Тридцатидвухлетний Людовик сыграет там Нептуна, а потом Аполлона, словно вся пьеса с интермедиями была задумана ради его зрелищного — и последнего — выхода на сцену:
Аполлон под звуки труб и скрипок входит через портик в предшествии шести юношей, несущих лавры, обвитые вокруг древка, и сверх этого солнце — с королевским девизом в виде трофея. Юноши передают трофей шести секироносцам и начинают, с Аполлоном во главе, героический танец, к которому присоединяются, каждая группа по-своему, шесть трофееносцев, четверо вооруженных мужчин с барабанами, в то время как шесть трубачей, литаврист, жрецы, жрицы, хор и оркестр аккомпанируют всему этому то порознь, то вместе. Этим и кончается праздник Пифических игр и вообще весь дивертисмент[162].
Он торжествует в очередной раз — он, первый танцовщик в королевстве, изобретший королевское па, которое состоит из семи антраша; он, обладающий несравненной гибкостью, он, оттачивающий свою политику, точно танцевальное па, и руководящий двором со строгостью хореографа. «Все людские невзгоды, все злоключения, коими полна история, оплошности государственных деятелей, ошибки великих полководцев, — всё это проистекает единственно от неумения танцевать»[163], — словно утверждает он среди звезд.

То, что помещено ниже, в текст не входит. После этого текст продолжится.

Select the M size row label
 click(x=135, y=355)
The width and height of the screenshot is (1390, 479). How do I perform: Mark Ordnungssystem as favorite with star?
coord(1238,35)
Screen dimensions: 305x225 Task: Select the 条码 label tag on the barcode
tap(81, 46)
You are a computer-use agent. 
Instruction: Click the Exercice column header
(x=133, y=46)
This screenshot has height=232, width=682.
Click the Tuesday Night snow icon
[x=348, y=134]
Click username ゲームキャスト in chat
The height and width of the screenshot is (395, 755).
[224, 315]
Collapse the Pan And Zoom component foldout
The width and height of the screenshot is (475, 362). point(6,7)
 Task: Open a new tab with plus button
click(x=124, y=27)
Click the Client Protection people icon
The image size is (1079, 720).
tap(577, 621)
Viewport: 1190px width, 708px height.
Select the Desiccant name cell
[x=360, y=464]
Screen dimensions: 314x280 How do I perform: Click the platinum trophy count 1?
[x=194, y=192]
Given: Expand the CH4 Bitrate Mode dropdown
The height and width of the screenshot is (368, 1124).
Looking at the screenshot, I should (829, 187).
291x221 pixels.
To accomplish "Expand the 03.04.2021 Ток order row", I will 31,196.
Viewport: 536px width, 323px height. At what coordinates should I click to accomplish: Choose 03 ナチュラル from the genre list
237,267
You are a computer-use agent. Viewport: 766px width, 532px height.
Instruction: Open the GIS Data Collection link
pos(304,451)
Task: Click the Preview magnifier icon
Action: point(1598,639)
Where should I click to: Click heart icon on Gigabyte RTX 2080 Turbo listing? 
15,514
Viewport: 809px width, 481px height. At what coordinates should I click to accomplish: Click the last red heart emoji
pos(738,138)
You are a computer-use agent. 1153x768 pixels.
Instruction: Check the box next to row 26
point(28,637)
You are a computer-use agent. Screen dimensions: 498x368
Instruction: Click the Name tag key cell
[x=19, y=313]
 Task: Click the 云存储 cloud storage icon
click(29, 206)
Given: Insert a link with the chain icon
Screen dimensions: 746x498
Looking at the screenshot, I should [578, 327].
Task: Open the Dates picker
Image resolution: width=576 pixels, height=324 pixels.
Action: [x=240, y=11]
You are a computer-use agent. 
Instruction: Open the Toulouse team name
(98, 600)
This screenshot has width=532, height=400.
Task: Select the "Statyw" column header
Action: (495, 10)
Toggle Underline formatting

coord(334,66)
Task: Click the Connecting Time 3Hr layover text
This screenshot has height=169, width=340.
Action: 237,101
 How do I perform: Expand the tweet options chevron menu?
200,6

Вигарани создал потрясающие спецэффекты: «Наша Венера сотворила чудо; приглашенный мною же молодчина механик так хорошо всё устроил, так искусно пробуравил грот, так ловко припрятал все проволоки и пружины, так умело распорядился освещением и людьми, что немногим бы удалось открыть обман»[164]. Красиво, просто красиво.
Однако Мольер не станет печатать текст и играть эту пьесу в своем театре. Король навязал ему сюжет, который не слишком его вдохновлял. А главное — ему казалось, что всё это нужно для того, чтобы выдвинуть на первый план Люлли, его музыку, вместо того чтобы создать целостный спектакль, как они любили и умели делать. Очередное проявление подозрительности? Но некоторые признаки неопровержимы. Люлли всё чаще бывает рядом с королем и принимает участие в спектаклях, словно автор он сам. Место каждого придется пересмотреть.
У Людовика XIV и Мольера есть общий язык — театральный и общий мир — спектакль. Людовик-танцовщик и Жан Батист-актер прекрасно понимают друг друга. Музыка их объединяет. Музыкант разделяет — Люлли, другой Жан Батист. Флорентиец плетет заговор, пользуясь неотразимыми аргументами. Он хочет денег и славы. Он предлагает то, что стоит превыше всех остальных произведений, — оперу. И король поддается. Музыку никогда не запретят: кому она может повредить? Кому доставить неприятности? Она выражает славу, и театральные реплики выглядят пресно на ее фоне. Однако комедия, перемещения, движения и свобода комедианта на сцене расширяют театральный диапазон. Музыка служит комедии. Когда они объединяются, свершается волшебство и происходит чудо. «Музыканты привыкли делать не то, о чем их просят»[165].
Вместе с Мольером Люлли написал девять комедий-балетов для всё более внушительного оркестра, в котором почти всегда оказывался какой-нибудь дядя или кузен Мазюэль. Таким образом, Мольер знал, что говорили по этому поводу и что чувствовали музыканты.